She asked. “What makes consultants different from the rest of the world?” I winked at her and said, “My one great accomplishment is that I once got elected treasurer of my third-grade class. Unfortunately, my triumph was short-lived, since the election got overturned by the principal as soon as he learned I had a D in recess. I don’t mention the second part to too many people. I just let them keep thinking that I served out my term with honor and distinction.”
Consultants, I told her, are the people in the movie theaters rooting for the iceberg instead of the Titanic. “It helps if you know how to make rocks cry and can teach a dog to meow,” I said. She gave me a look that seemed to indicate that if it were up to her, she’d save a special place for me in the guillotine line when the revolution went down.
In addition to all of our presumed flaws, some consultants are sycophantic enough to suck the bark off of a tree. Consulting even lets in a few Republicans now.

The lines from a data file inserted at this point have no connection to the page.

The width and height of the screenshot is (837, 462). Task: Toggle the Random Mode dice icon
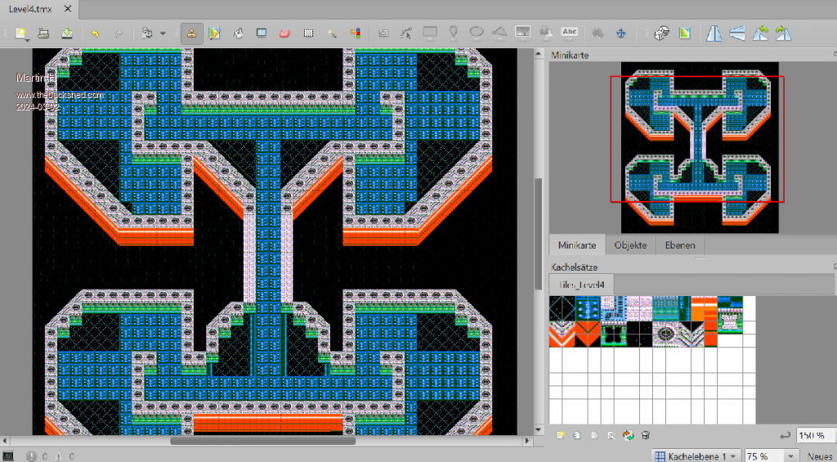tap(661, 34)
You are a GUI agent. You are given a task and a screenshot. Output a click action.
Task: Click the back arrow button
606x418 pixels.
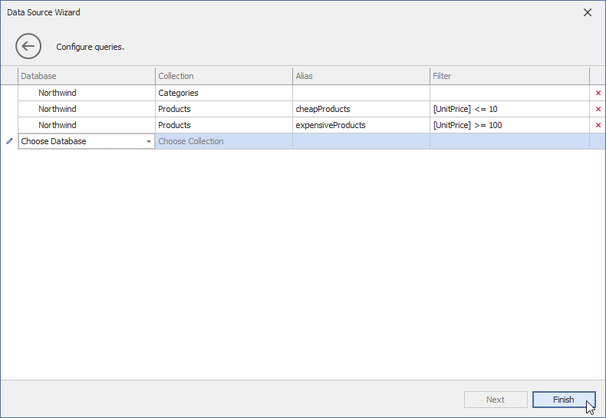[28, 46]

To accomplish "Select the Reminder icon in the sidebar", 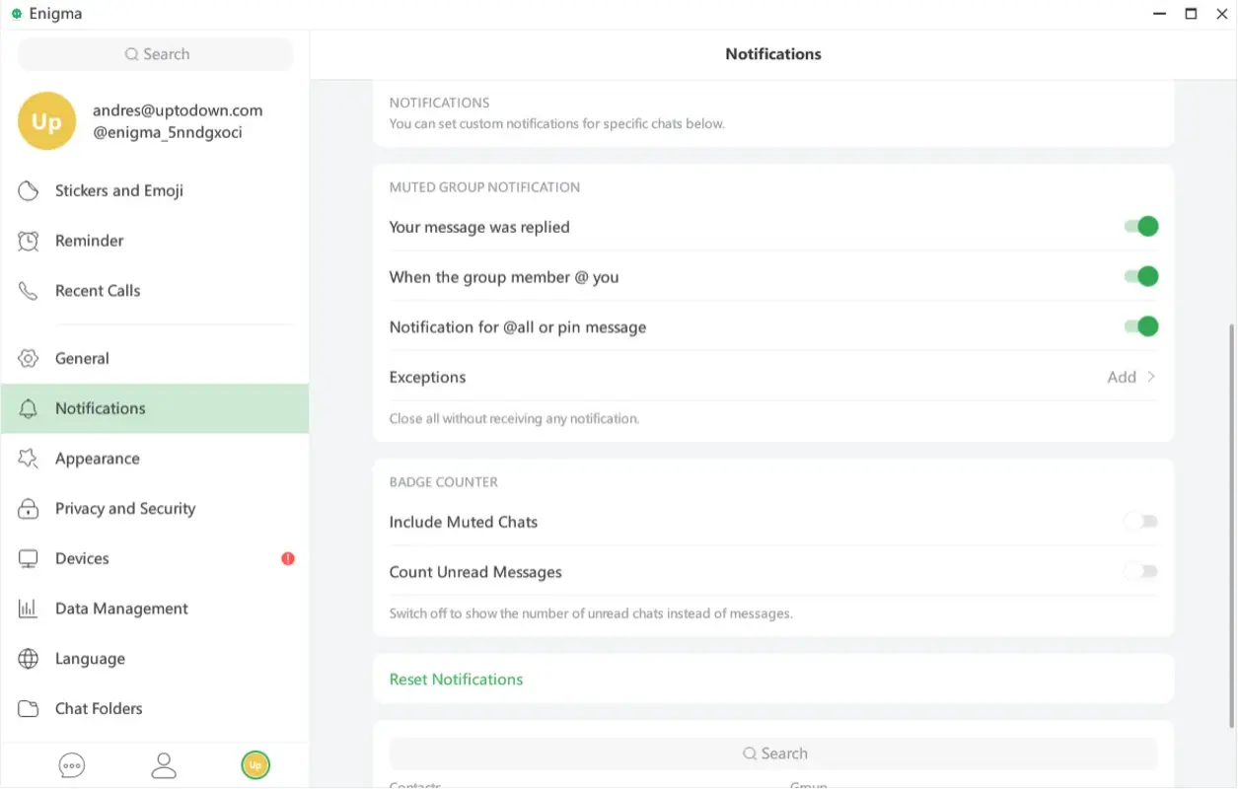I will pyautogui.click(x=29, y=241).
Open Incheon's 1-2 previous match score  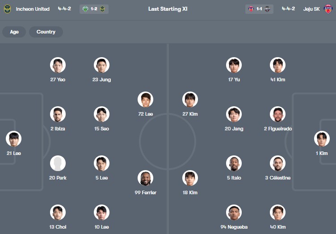[94, 9]
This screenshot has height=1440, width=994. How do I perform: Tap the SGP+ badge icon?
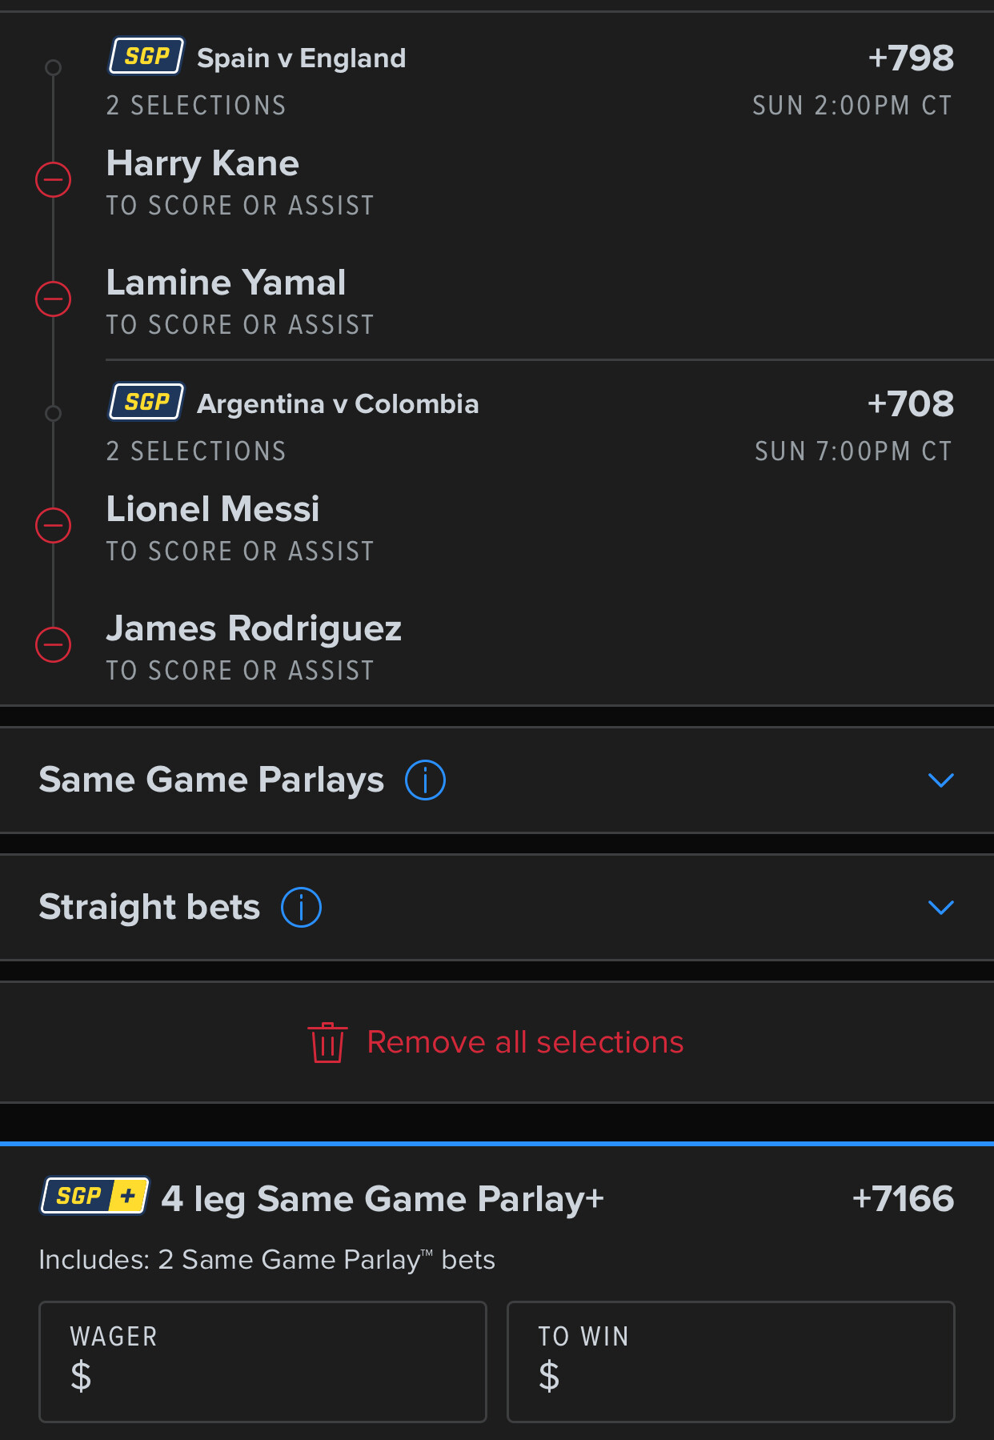coord(94,1196)
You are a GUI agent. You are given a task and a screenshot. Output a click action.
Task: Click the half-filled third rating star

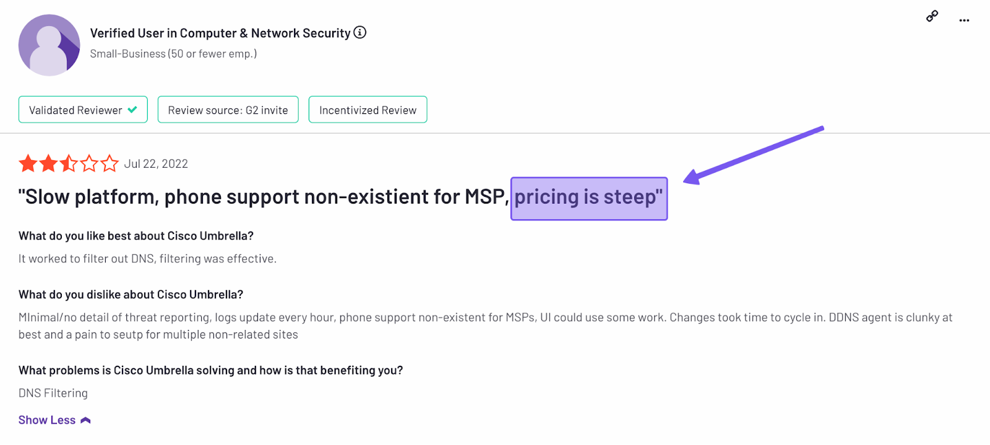click(x=69, y=164)
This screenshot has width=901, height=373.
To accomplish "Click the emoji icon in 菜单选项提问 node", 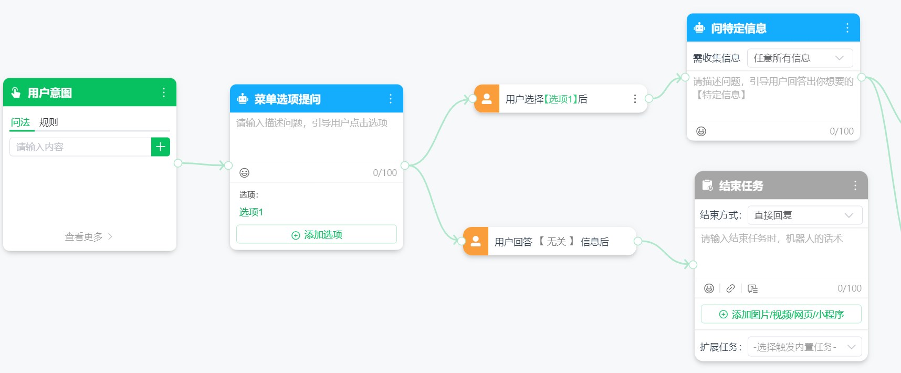I will 244,173.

Not in great numbers, certainly, but the odd token here and there.
Junior consultants can be a little paranoid. The problem with paranoia is that it sneaks up on you. You start by wondering why the guy next door didn’t invite you to his barbecue. Then you’re convinced the whole neighborhood’s in on the conspiracy. Then you’re passing out literature about the Trilateral Commission. Then before you know it, that same neighbor is telling a CNN reporter that there’s a guy on a rooftop with a high-powered rifle.
Some people dream of having Bill Gates’s money, not just his looks. Consulting firms dream of making that kind of money. A lot of them make money working with payers. Big money.
One way they make all of that money is by helping providers save money. The way they do that is by helping payers not pay a nickel more that they are obligated to pay their members. Members like you and me.
It is easy to sell consulting if what you are offering is a way to save your clients money. For payers, claims show up on their balance sheets as liabilities, the same way deposits show up as liabilities for banks. If you are a payer, anything you can do to minimize your liabilities sounds like it ought to be a good thing. Pay less, earn more.
It’s simple math, unless of course paying less causes members to leave, then the simple math gets very expensive. The value of payers, like many other services firms, can be calculated based on the average value of its members times the number of its members plus free cash flow.
Reduce the number of members, and the cash flow (premiums) contributed by those members and their value decreases.
What if instead of a strategy that minimized payments of claims, payers decided to maximize them? That would yield more members and more members paying their premiums.
It’s a simple strategy and a strategy not used by any of the firms.